More specifically, 1 g of the superabsorbent resin is immersed in 100 g of tap water and swelled for 10 minutes. After the swollen superabsorbent resin is allowed to stand on the filter paper for one hour from the initial point of immersion in tap water, The re-wetting property (unpressurized water short-term re-wetting) defined by the weight of water repelled from the resin to the filter paper may be 2.0 g or less, or 1.9 g or less, or 1.8 g or less.
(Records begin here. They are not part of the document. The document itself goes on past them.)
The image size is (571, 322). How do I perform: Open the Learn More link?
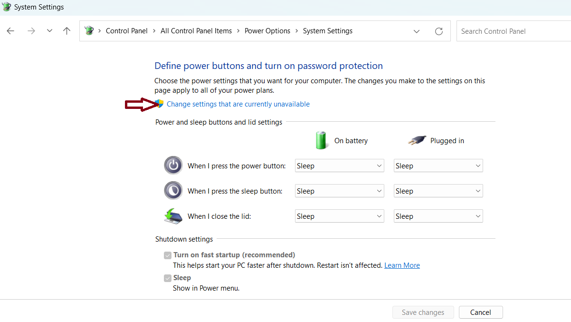pos(402,265)
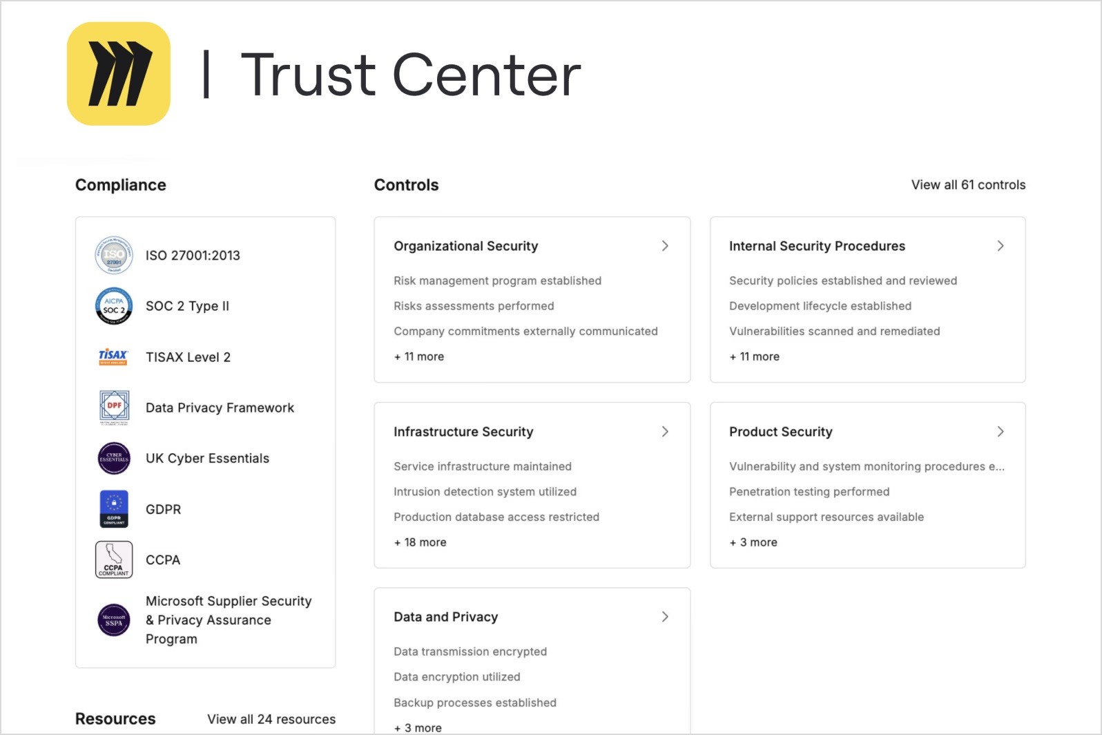Open the Penetration testing performed control

click(809, 492)
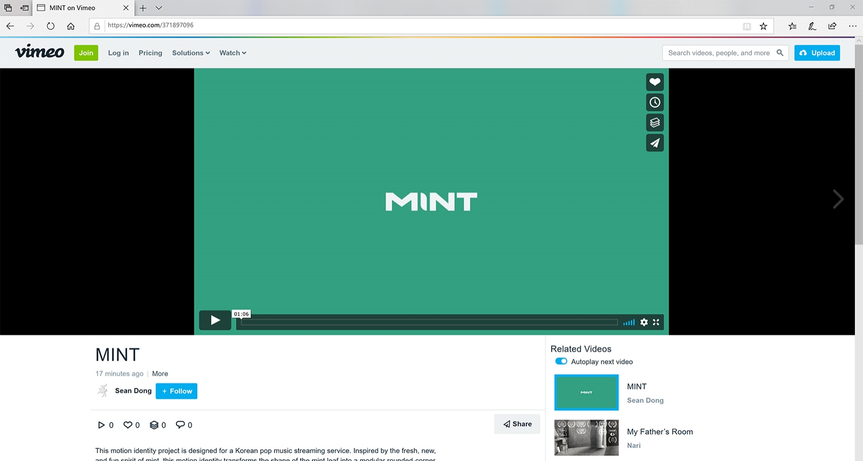Open the Pricing page

pyautogui.click(x=150, y=53)
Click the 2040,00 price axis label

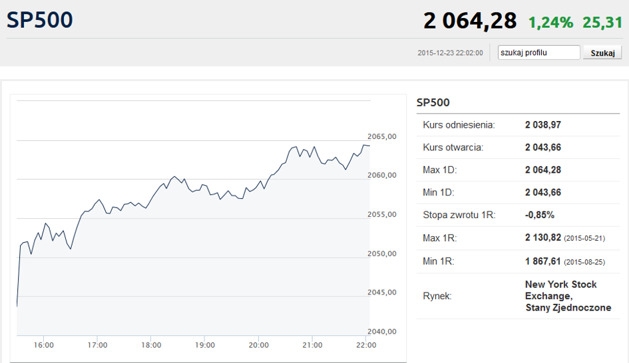[382, 331]
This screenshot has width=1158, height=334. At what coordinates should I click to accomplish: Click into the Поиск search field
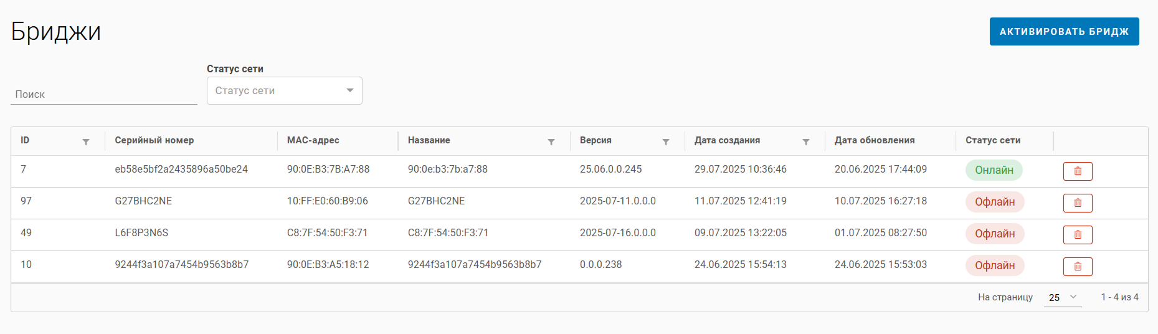[x=103, y=95]
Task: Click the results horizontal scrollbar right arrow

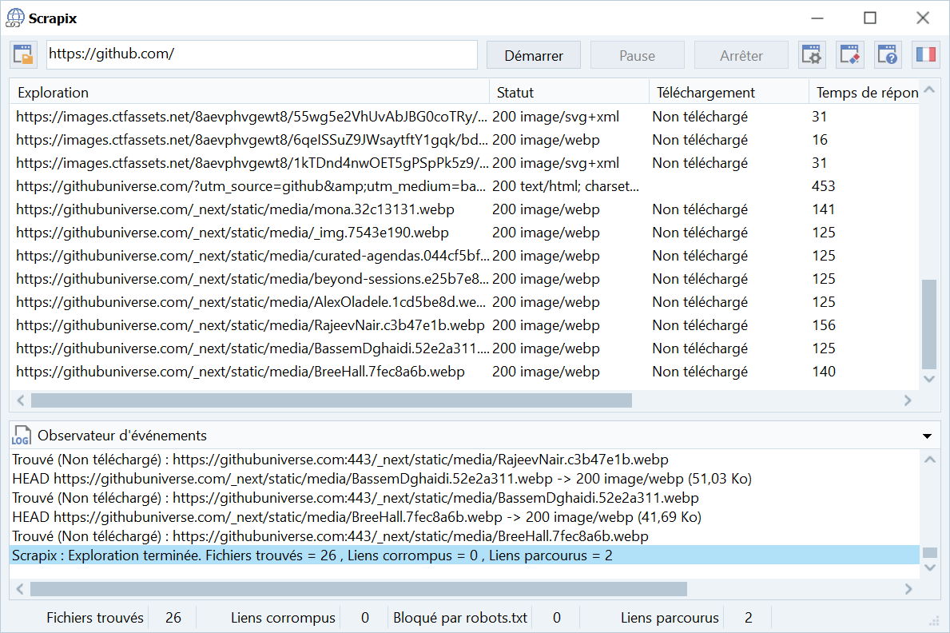Action: tap(908, 400)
The lower the weight of the water is, the better the theoretical lower limit may be 0 g, for example, 0.1 g or more, or 0.3 g or more, or 0.5 g or more.
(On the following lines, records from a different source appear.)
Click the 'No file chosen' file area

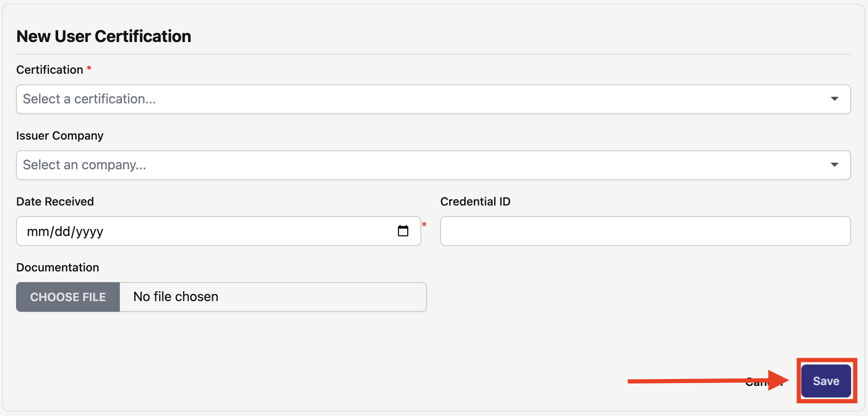tap(273, 297)
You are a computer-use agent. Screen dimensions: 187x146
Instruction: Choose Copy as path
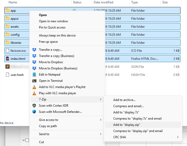[48, 126]
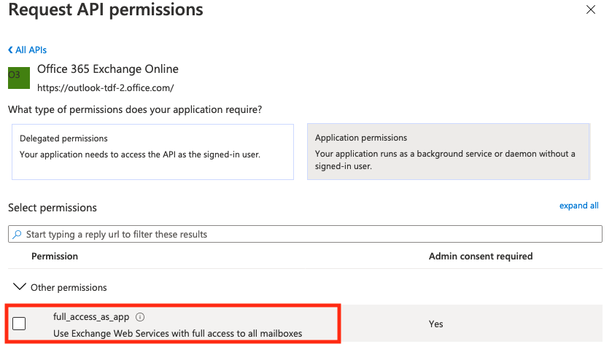Select the Application permissions card
The width and height of the screenshot is (612, 352).
447,152
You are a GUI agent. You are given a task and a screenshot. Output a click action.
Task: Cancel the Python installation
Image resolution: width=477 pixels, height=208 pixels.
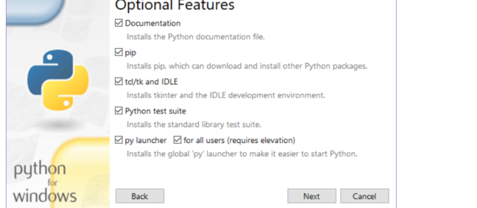[x=364, y=196]
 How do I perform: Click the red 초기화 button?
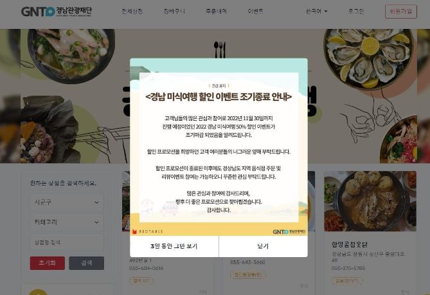tap(48, 263)
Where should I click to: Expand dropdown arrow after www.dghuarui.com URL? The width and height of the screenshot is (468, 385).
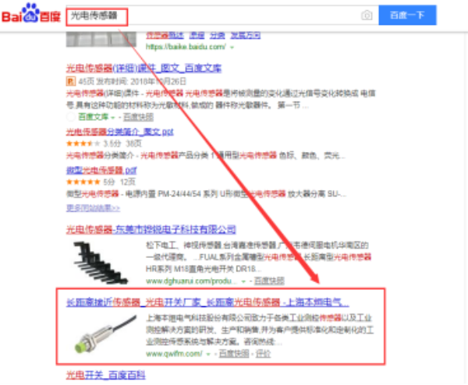click(243, 281)
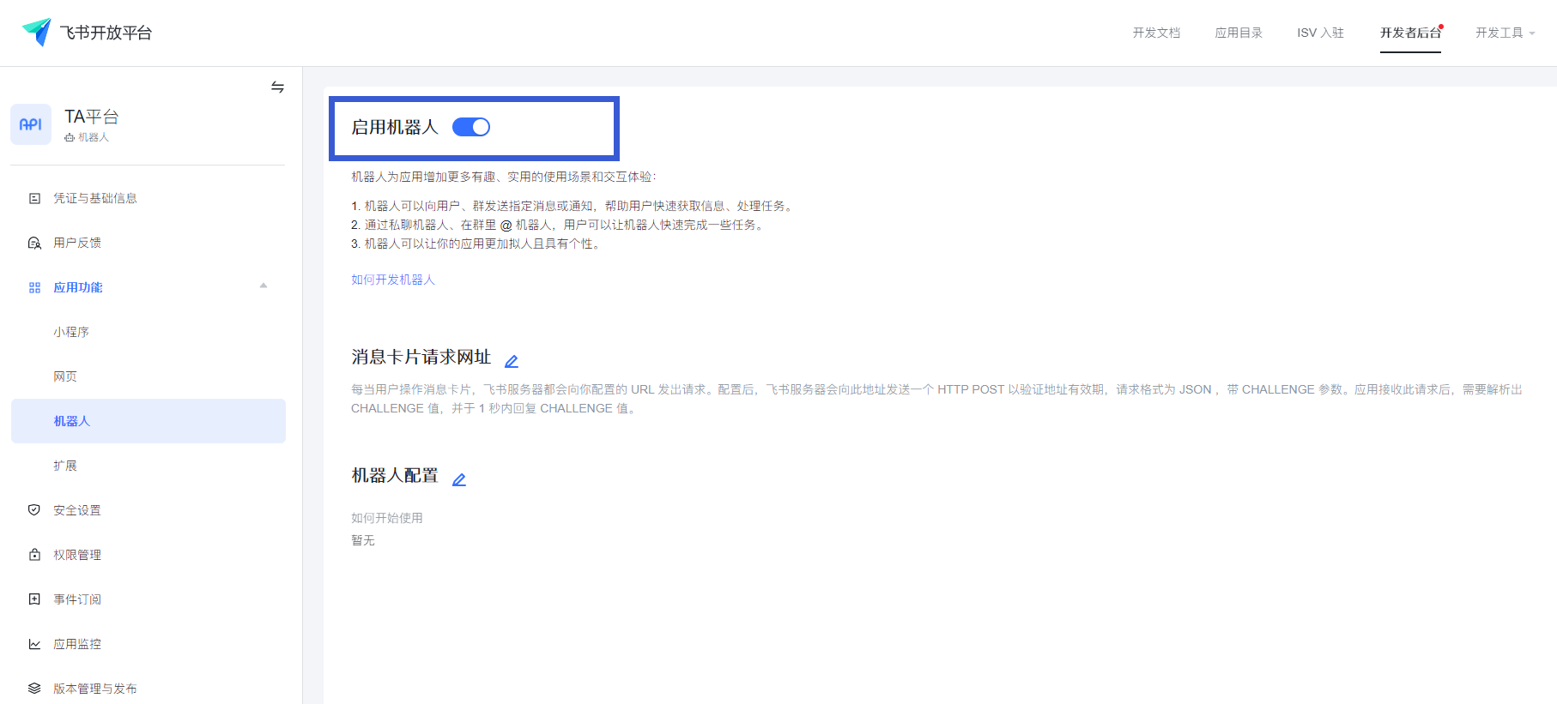1557x704 pixels.
Task: Open the 用户反馈 sidebar item
Action: coord(77,243)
Alternatively, 4 g of the superabsorbent resin is immersed in 200 g of tap water and swelled for 6 hours, then the swollen superabsorbent resin is left on the filter paper for 1 minute under a pressure of 0.75 psi, and then is returned from the superabsorbent resin to the filter paper The re-wetting property (pressurized water-water long-term rewetting) defined by the weight of the bare water may be 1.2 g or less, or 1.1 g or less, or 1.0 g or less. The lower the weight of the water is, the better the theoretical lower limit may be 0 g, for example, 0.1 g or more, or 0.3 g or more, or 0.5 g or more.
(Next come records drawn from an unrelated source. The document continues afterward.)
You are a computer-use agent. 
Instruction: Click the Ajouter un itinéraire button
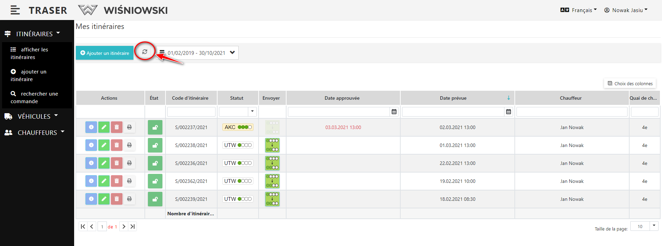(104, 53)

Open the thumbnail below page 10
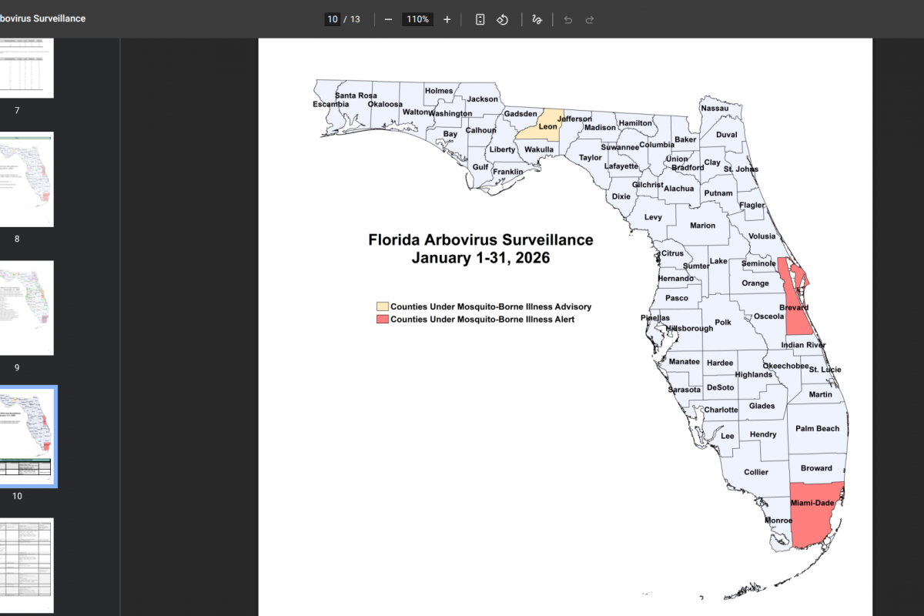26,565
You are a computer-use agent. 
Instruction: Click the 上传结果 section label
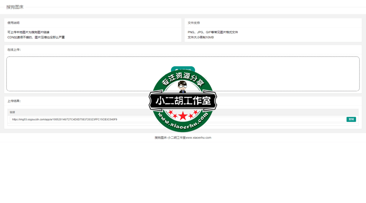pyautogui.click(x=14, y=101)
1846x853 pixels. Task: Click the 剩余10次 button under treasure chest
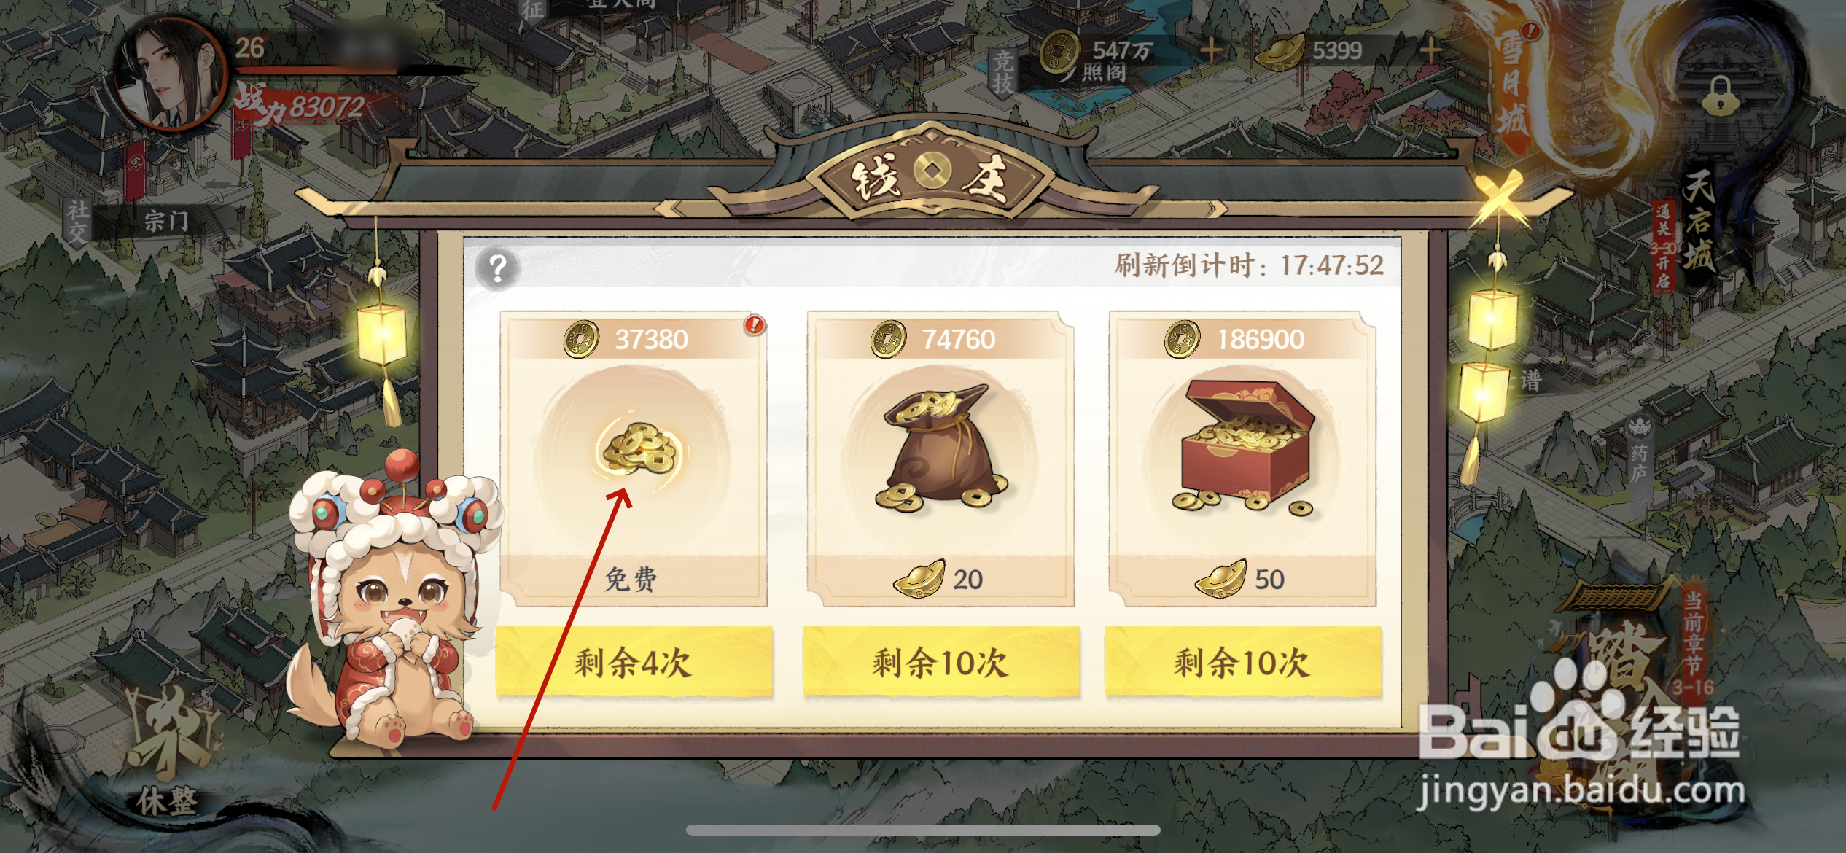(x=1242, y=662)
Or 4 g of the superabsorbent resin is immersed in 100 g of brine for swelling for 2 hours and then the swollen superabsorbent resin is allowed to stand on the filter paper for 5 minutes under a pressure of 0.75 psi and then reabsorbed from the superabsorbent resin to the filter paper The re-wetting property (pressurized brine reticulum rewetting) defined by the weight of the brine from which it is extracted may be 4.5 g or less, or 4.4 g or less, or 4.2 g or less. The lower limit of the weight of the saline solution is better, and the lower limit of the salt solution may be 0 g, for example, 0.1 g or more, or 0.3 g or more, or 0.5 g or more.

The tap water used in the re-wetting property evaluation has an electrical conductivity of 170 to 180 μS / cm. Since the electrical conductivity of the tap water greatly affects the physical properties of the tap water, it is necessary to measure the physical properties such as rewet using tap water having an equivalent level of electrical conductivity.

As described above, the superabsorbent resin of the present invention has excellent absorption ability and excellent rewetting and leakage of urine can be suppressed even when a large amount of urine is absorbed.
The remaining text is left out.